Gina’s Blog

Virtual Reality

Posted in Digital Technology by Gina on November 27, 2007
Tags: , , , ,

Play Money by Julian Dibbell dives inside the economy and camaraderie within virtual worlds and takes readers along for the ride.  Chapters 1-21 focus largely on Ultima Online, one of the first successful massively multiplayer online games (MMOG or MMO) with a virtual economy.  Through the author’s experiences, we learn a few tricks of virtual economies that help us to increase our earning potential while in the virtual realm.  Overall, we learn that more often, people are getting paid while playing MMOs.  Dibbell shows readers that this is not an easy process.  At a minimum, achieving success requires collaboration with other players, the ability to predict how the economy will shift, and an understanding of business. 

Although the thought of making money is enticing, there are negative aspects of this distant and impersonal means of conducting business.  Gaining trust from business partners is one important, but difficult to achieve aspect while online.  In virtual worlds, people are able to portray whatever image they like, and because of this, you don’t really know who you’re talking to, as Dibbell found that he had been allowing a teenager to live in his virtual home and give him business advice.  In the popular virtual world, Second Life, I believe that conducting business is a little safer than it was during Ultima Online’s peak.  Just today, I found a blog explaining multiple ways of making money on Second Life, and because the site does not rely on eBay to buy and sell goods, it can prevent some of the theft and fraud that was common on Ultima Online.

I actually logged on to MTV’s Virtual Worlds site while trying to enter Ford Modeling Company’s First Virtual Model Contest, and I was able to get a glimpse of what everyone is talking about.  I was a little turned off at first when I saw that I had to use my credit card if I wanted buy anything or change my image, but after logging off and logging back in, I saw that I was given $1000 to get started.  I had some technical problems and didn’t see much I liked, so I have only bought a tank top and necklace so far, but because of my low status, I noticed that no one would acknowledge me.  I first felt the desire to upgrade myself when a guy in a Jeep pulled up beside me, looked at me for a few seconds and drove away.  I suppose we all want to be admired… or at least acknowledged, which is part of what keeps people coming back for more.  Once people are compelled to climb the social ladder, a world of opportunity opens up for entrepreneurs.  Together, these components drive the virtual economy. 

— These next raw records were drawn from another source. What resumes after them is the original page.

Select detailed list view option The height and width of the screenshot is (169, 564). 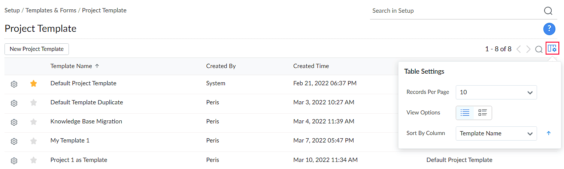point(483,113)

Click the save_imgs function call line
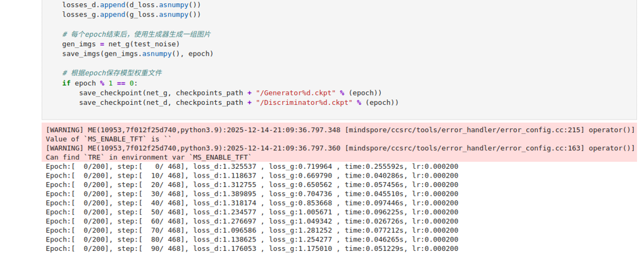(137, 54)
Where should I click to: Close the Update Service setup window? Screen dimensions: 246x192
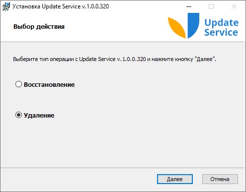coord(234,6)
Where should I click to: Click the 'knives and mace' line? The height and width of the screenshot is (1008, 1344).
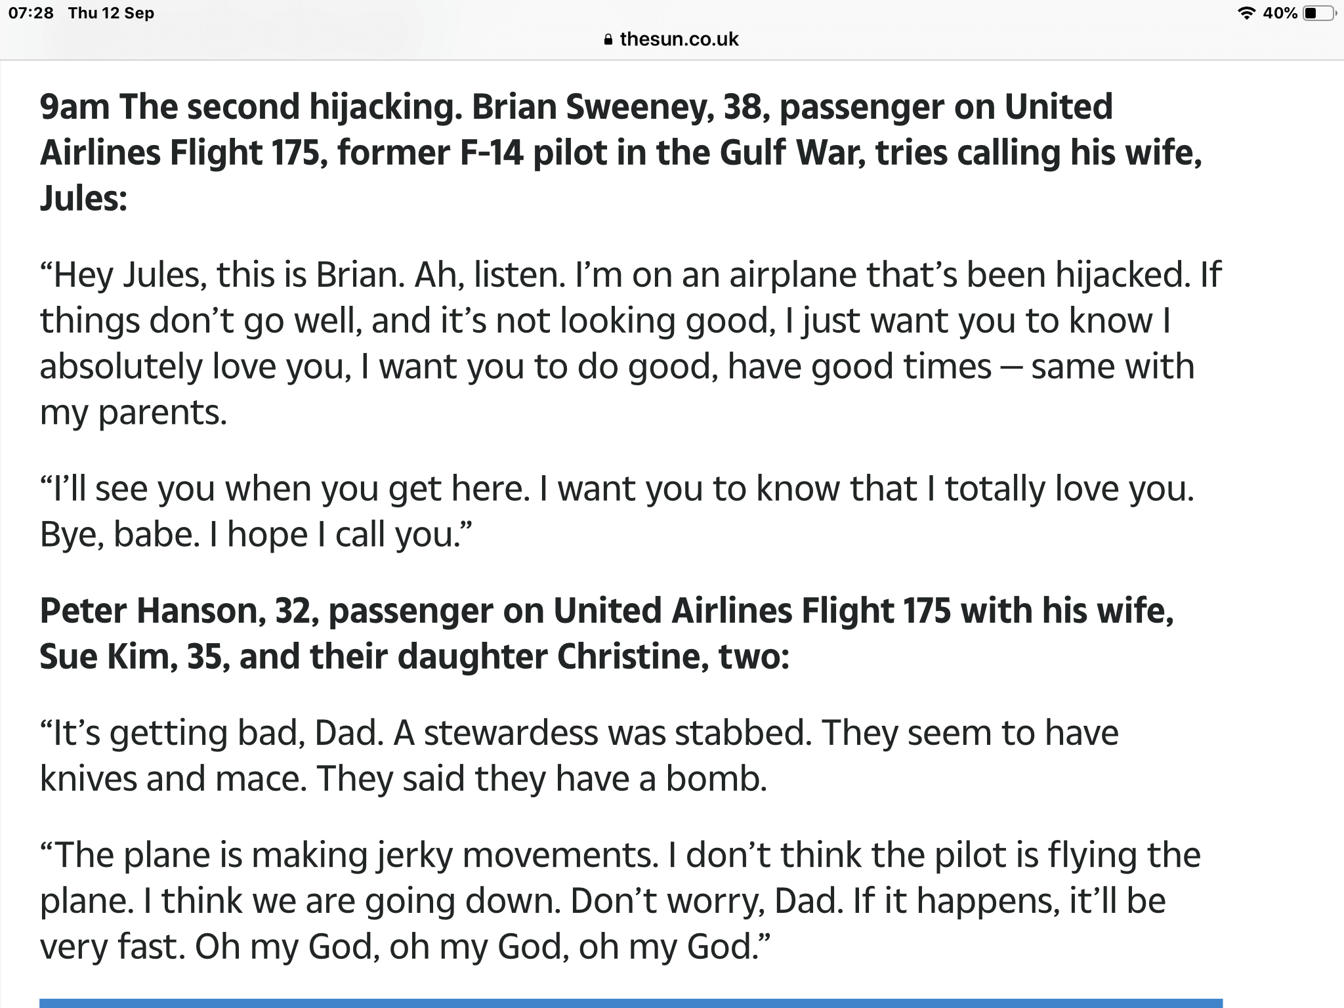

Socially, virtual worlds help users to fulfill an innate need to achieve regardless of whether they have been able to achieve that in the real world.  Cars, houses, clothes, and other virtual goods allow users to establish status and gain admiration from other players.  Shortly after his first login, Dibbell mentions how he wondered who the people were that lived in the big houses and how he wanted to become one of them so that people would wonder about him.  This book really made me question if there have been studies conducted that examine who is most susceptible to getting hooked on virtual lives.  If a person’s life is gratifying in the real world, are they less likely to spend excessive amounts of time and money in virtual worlds?  Of course virtual worlds are not only a means of being admired, many people also seek out virtual worlds to play games and act out things that aren’t possible in their everyday lives.  The Washington Post published an article October 6, 2007, that discusses how avatars in virtual worlds have been proven to help disabled individuals to fight and possibly recover from their diseases and disabilities.  As this article proves, virtual worlds can be therapeutic, but I am sure that there are negative repercussions from this interaction as well.  Many MMOs allow users to commit crimes against people that would have offenders incarcerated for years in the real world.  Studies show that children who play violent video games are more aggressive in their everyday lives.  Regardless of age, we should all be mindful of the activities that we participate in while visiting the virtual realm.  Obviously, virtual reality holds powers that can carry over into actual reality.